### Source extract

Taken together, these developments suggest active and increasingly effective policymaking. This provides a measure of confidence in policymakers’ ability to respond to shocks such as the coronavirus outbreak and potential shocks to economic and financial stability over the medium term.
If Ghana passes through the crisis with a contained weakening in debt, liquidity and external metrics, those growing underlying strengths could be expected to reemerge.
Environmental social and governance considerations
Environmental considerations are material for Ghana. The cocoa sector is a large contributor to GDP and to exports and remains an important source of employment. The weight of the agricultural sector exposes the economy to weather-related disruptions and (over the longer term) the effects of climate change.
Social considerations are not generally material for Ghana’s credit profile.
The country’s improved development indicators over time have supported a relatively peaceful and democratic political backdrop, as reflected in our low assessment of political risk. At this stage, Moody’s views the coronavirus outbreak as a social risk under its ESG framework, given the substantial implications for public health and safety. For Ghana, the shock mainly materialises through a sharp tightening in financing conditions.

######

Exercises:
A. According to the Ghana credit excerpt, is each of these statements true? Answer yes or no for each, and quote the words that decide it. (i) Social considerations are generally material for Ghana's credit profile. (ii) The cocoa sector is a large contributor to GDP and to exports. (iii) For Ghana, the coronavirus shock mainly takes effect through a sharp tightening in financing conditions.
B. Rewrite the paragraph of the Ghana credit excerpt that begins "Environmental considerations are material for Ghana" as a bulleted list that keeps its main facts.
C. According to the Ghana credit excerpt, why does Moody's view the coronavirus outbreak as a social risk under its ESG framework?
You do not need the listing.

### Recorded data

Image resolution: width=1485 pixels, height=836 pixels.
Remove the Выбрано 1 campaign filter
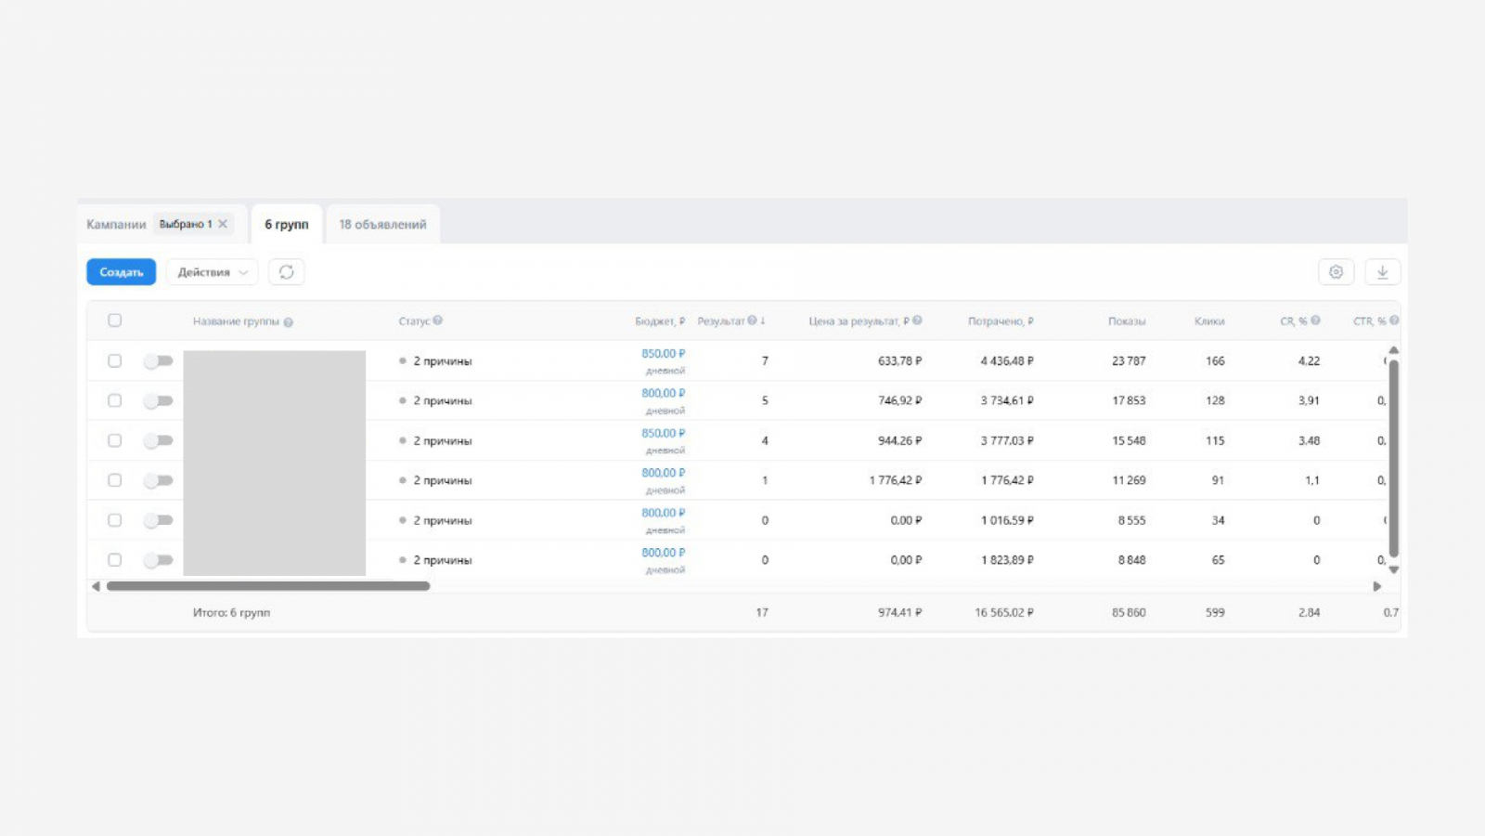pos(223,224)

######
### Recorded data

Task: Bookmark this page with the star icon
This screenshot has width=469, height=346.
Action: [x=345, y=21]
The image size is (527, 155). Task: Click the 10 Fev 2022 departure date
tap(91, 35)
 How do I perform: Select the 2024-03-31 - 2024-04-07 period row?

######

Responses by item number:
A.
(i) No: "Social considerations are not generally material for Ghana’s credit profile."
(ii) Yes: "The cocoa sector is a large contributor to GDP and to exports"
(iii) Yes: "For Ghana, the shock mainly materialises through a sharp tightening in financing conditions."

B.
- Environmental considerations are material for Ghana.
- The cocoa sector is a large contributor to GDP and exports and an important source of employment.
- Because agriculture carries so much weight, the economy is exposed to weather-related disruptions and, over the longer term, to climate change.

C. Moody's views the outbreak as a social risk because of its substantial implications for public health and safety.